[Record excerpts Boundary: Start]
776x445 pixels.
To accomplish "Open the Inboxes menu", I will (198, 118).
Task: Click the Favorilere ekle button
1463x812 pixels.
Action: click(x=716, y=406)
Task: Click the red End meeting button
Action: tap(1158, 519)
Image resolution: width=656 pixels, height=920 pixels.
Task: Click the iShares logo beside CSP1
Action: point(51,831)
[Record excerpts Boundary: End]
[Record excerpts Boundary: Start]
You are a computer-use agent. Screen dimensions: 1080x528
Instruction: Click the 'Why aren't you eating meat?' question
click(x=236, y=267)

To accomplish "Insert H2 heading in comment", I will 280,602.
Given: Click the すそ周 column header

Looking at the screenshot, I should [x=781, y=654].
[Record excerpts Boundary: End]
- **What to produce**:
Only a number should come back: the count of lines above that include "will".

- **Worked solution**:
2